Abstract
Adenoid cystic carcinoma (ACC) is a rare malignancy comprising just 1 % of all head and neck malignancies. To date, there are no National Cancer Database (NCDB) studies evaluating the demographic and prognostic factors of ACC of the head and neck. Existing studies have only utilized single-institution cohorts, other databases, and narrowly defined populations, resulting in a fragmented view. This study aims to address this by providing an NCDB analysis of all patients with ACC in the head and neck.
Utilizing retrospective 2004–2021 NCDB data, this study analyzed several variables including patient demographics, prognostic factors, and treatment modalities. Kaplan-Meier survival curves were plotted for overall survival, Cox Regression Models were utilized to assess hazard ratios (HRs), and binomial regression for surgical likelihood.
ACC was most frequently located in the major salivary glands (45.2 %). The mean age at diagnosis was 58.75 years. Surgical intervention significantly improved survival, with hazard ratios ranging from 0.302 to 0.451 compared to no surgery. Overall, 69.8 % of patients received surgery. Factors associated with lower surgical likelihood included higher Charlson-Deyo scores, uninsured status, and older age.
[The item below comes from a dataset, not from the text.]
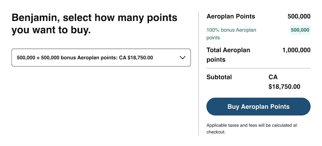Viewport: 322px width, 146px height.
Task: Click the $18,750.00 amount beside Subtotal
Action: [284, 87]
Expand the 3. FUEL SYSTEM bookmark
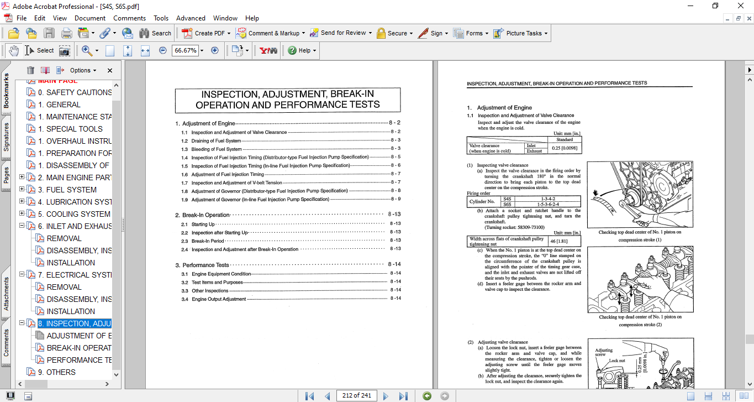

Tumor site influenced outcomes: surgically accessible sites such as the gums and oral cavity were associated with improved survival (HR 0.875), while less accessible sites like the nasopharynx and pharynx had worse outcomes (HR 1.868 and 1.123, respectively).
Surgical treatment confers a significant survival advantage in head and neck ACC. Disparities in surgical receipt based on insurance status, comorbidities, age, and tumor location highlight the need for strategies to improve equitable access to care.
•The largest NCDB analysis of Head and Neck Adenoid Cystic Carcinoma, examining 12,591 patients from 2004 to 2021.•Surgical intervention resulted in the greatest improvement in survival.•Patients with comorbidities, uninsured status, and who were of advanced age were less likely to receive surgery.•Tumor primary site played a significant role in outcomes.